The challenges of achieving this conception of the trans-Maghreb corridor as a planning and coordination tool are considerable. For instance, unlike in the European Union, there is a lack of political integration amongst the Maghreb countries. But the challenges involved in effectively adapting the corridor to the new conditions required by transport are no less daunting. In addition to the uncertainty surrounding technological developments related to decarbonization, digitization and the effects and pace of climate change, the process will require financing that the countries are unlikely to be able to provide.

The European Union’s aim of becoming a global leader in the process towards sustainability, expressed in the European Green Deal through, amongst other measures, technical and financial cooperation with its neighbours to the south and with Africa as a whole, must make the transformation of the Maghreb transport sector one of its main pillars. This is also reflected in the Sustainable and Smart Mobility Strategy, which recognizes transport as a key sector in the neighbourhood policy and sets out the intention to strengthen this policy by providing technical support and cooperation and expanding the Trans-European Transport Network. This latter element is seen as key to the extension of European transport policies to its Mediterranean neighbours and, especially, the Motorways of the Sea, which are part of the Trans-European Transport Network. The extension of this network and consideration of relations with the Trans-Maghreb Multimodal Corridor must contribute to the transmission and structuring of instruments, tools, technologies and solutions, including financial ones, as similar as possible to those used in the European Union. This orientation in the area of transport towards the Maghreb and, by extension, towards Africa as a whole should be the guarantee that the transport systems on the two shores of the Mediterranean do not develop in divergent directions in the coming years in a way that would pose a new obstacle to Euro-Mediterranean integration and hinder improved relations with the rest of Africa.


The emergence of Covid-19 in 2020 not only disrupted logistics and supply chains and passenger flows, but also served to underscore, if not accelerate, a series of transformations and mutations facing the transport and logistics sector in the coming years. Decarbonization, digitization, and adaptation to climate change and other possible disruptions are the three vectors of important transformations, processes that are themselves subject to high degrees of uncertainty. Whilst a variety of policies and instruments exist to satisfactorily cope with and adopt these processes, not all countries are in a position to implement them equally and at the same pace. In the case of the western Mediterranean, the political, social and economic differences between the two shores could lead the development of their respective transport systems to diverge so substantially that it ends up preventing their integrated operation, for both freight and passenger flows between the Maghreb and the European Union. Whilst the latter has equipped itself with instruments that allow it to vie for global leadership in the promotion of these processes, the Maghreb countries, despite their ambitions, lack the technical and financial means needed to develop them to the same level as the European aspirations.

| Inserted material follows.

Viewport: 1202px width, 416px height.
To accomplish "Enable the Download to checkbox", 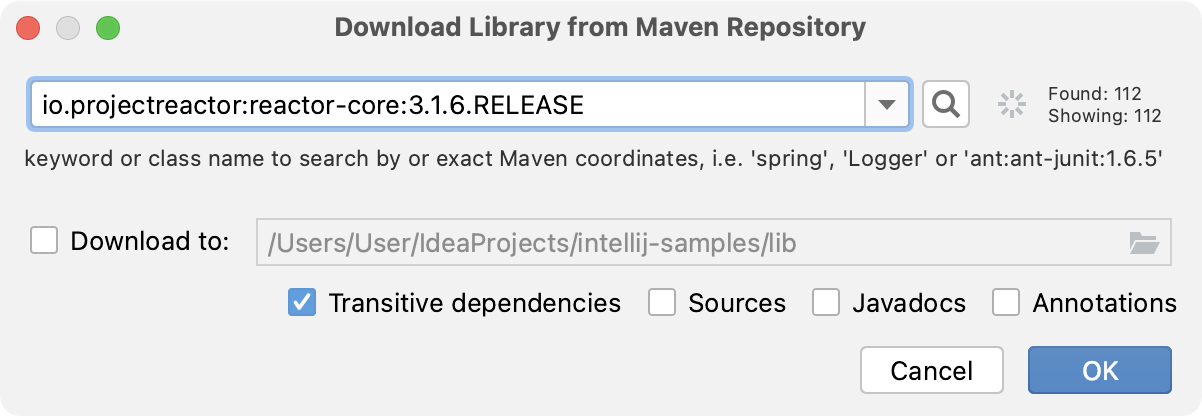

In this context of systemic disruption, with great uncertainties with regard to the pace, technologies, impacts and evolution, the operation and adaptation of transport and logistics requires enhanced cooperation and joint and coordinated planning tools. Transport corridors have emerged in both Europe and the Maghreb as appropriate tools for coordinating and managing the new challenges. The Trans-Maghreb Multimodal Corridor is not only an infrastructure that must guarantee the flows between the countries it crosses, but also a planning and coordination tool for the transport sector’s transition. For this to work, right now the various European transport policies must include technical and financial support for this infrastructure. Otherwise, new obstacles between the two shores of the western Mediterranean could arise as a result of transport systems on divergent technological paths.